● **MATERIAL SHOWN**:
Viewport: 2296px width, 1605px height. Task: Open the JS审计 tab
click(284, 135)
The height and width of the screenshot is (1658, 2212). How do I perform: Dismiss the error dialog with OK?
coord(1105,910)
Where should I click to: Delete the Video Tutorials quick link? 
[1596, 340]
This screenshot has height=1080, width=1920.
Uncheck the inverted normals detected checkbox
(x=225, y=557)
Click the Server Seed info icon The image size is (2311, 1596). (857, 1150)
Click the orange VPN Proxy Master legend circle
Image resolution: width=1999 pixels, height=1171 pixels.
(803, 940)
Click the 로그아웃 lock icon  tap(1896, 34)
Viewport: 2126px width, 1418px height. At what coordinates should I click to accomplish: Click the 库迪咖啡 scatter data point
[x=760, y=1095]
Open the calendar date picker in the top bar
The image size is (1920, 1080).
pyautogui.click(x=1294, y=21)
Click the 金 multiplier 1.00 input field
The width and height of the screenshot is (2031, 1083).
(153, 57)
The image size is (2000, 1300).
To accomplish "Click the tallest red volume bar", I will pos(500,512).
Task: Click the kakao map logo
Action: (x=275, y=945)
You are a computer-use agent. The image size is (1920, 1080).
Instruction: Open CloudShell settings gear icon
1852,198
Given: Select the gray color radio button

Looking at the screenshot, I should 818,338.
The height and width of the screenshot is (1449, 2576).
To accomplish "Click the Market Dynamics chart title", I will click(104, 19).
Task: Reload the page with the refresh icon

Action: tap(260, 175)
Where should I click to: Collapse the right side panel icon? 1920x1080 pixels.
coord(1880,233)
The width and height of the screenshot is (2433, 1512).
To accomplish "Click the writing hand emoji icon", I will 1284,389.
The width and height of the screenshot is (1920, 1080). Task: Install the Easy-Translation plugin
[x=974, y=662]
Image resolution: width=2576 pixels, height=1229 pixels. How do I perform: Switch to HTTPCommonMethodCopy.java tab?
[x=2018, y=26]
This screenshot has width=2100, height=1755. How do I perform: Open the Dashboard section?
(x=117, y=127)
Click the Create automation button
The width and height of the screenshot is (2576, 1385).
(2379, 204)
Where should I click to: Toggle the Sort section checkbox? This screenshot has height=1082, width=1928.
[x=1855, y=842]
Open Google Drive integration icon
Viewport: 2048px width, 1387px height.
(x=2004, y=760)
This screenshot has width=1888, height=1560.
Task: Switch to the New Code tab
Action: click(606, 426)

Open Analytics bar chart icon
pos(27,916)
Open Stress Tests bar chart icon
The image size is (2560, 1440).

● **EXERCISE DIRECTIONS**: Every line of the listing above should be copied word for word.

● **RESPONSE TO THE TASK**:
Viewport: 2296px width, 1605px height. Task: Open the JS审计 tab
click(284, 135)
The height and width of the screenshot is (1658, 2212). How do I perform: Dismiss the error dialog with OK?
coord(1105,910)
Where should I click to: Delete the Video Tutorials quick link? 
[1596, 340]
This screenshot has height=1080, width=1920.
Uncheck the inverted normals detected checkbox
(x=225, y=557)
Click the Server Seed info icon The image size is (2311, 1596). (857, 1150)
Click the orange VPN Proxy Master legend circle
Image resolution: width=1999 pixels, height=1171 pixels.
(803, 940)
Click the 로그아웃 lock icon  tap(1896, 34)
Viewport: 2126px width, 1418px height. At what coordinates should I click to accomplish: Click the 库迪咖啡 scatter data point
[x=760, y=1095]
Open the calendar date picker in the top bar
The image size is (1920, 1080).
pyautogui.click(x=1294, y=21)
Click the 金 multiplier 1.00 input field
The width and height of the screenshot is (2031, 1083).
(153, 57)
The image size is (2000, 1300).
To accomplish "Click the tallest red volume bar", I will pos(500,512).
Task: Click the kakao map logo
Action: (x=275, y=945)
You are a computer-use agent. The image size is (1920, 1080).
Instruction: Open CloudShell settings gear icon
1852,198
Given: Select the gray color radio button

Looking at the screenshot, I should 818,338.
The height and width of the screenshot is (1449, 2576).
To accomplish "Click the Market Dynamics chart title", I will click(104, 19).
Task: Reload the page with the refresh icon

Action: tap(260, 175)
Where should I click to: Collapse the right side panel icon? 1920x1080 pixels.
coord(1880,233)
The width and height of the screenshot is (2433, 1512).
To accomplish "Click the writing hand emoji icon", I will 1284,389.
The width and height of the screenshot is (1920, 1080). Task: Install the Easy-Translation plugin
[x=974, y=662]
Image resolution: width=2576 pixels, height=1229 pixels. How do I perform: Switch to HTTPCommonMethodCopy.java tab?
[x=2018, y=26]
This screenshot has width=2100, height=1755. How do I perform: Open the Dashboard section?
(x=117, y=127)
Click the Create automation button
The width and height of the screenshot is (2576, 1385).
(2379, 204)
Where should I click to: Toggle the Sort section checkbox? This screenshot has height=1082, width=1928.
[x=1855, y=842]
Open Google Drive integration icon
Viewport: 2048px width, 1387px height.
(x=2004, y=760)
This screenshot has width=1888, height=1560.
Task: Switch to the New Code tab
Action: click(606, 426)

Open Analytics bar chart icon
pos(27,916)
Open Stress Tests bar chart icon
The image size is (2560, 1440).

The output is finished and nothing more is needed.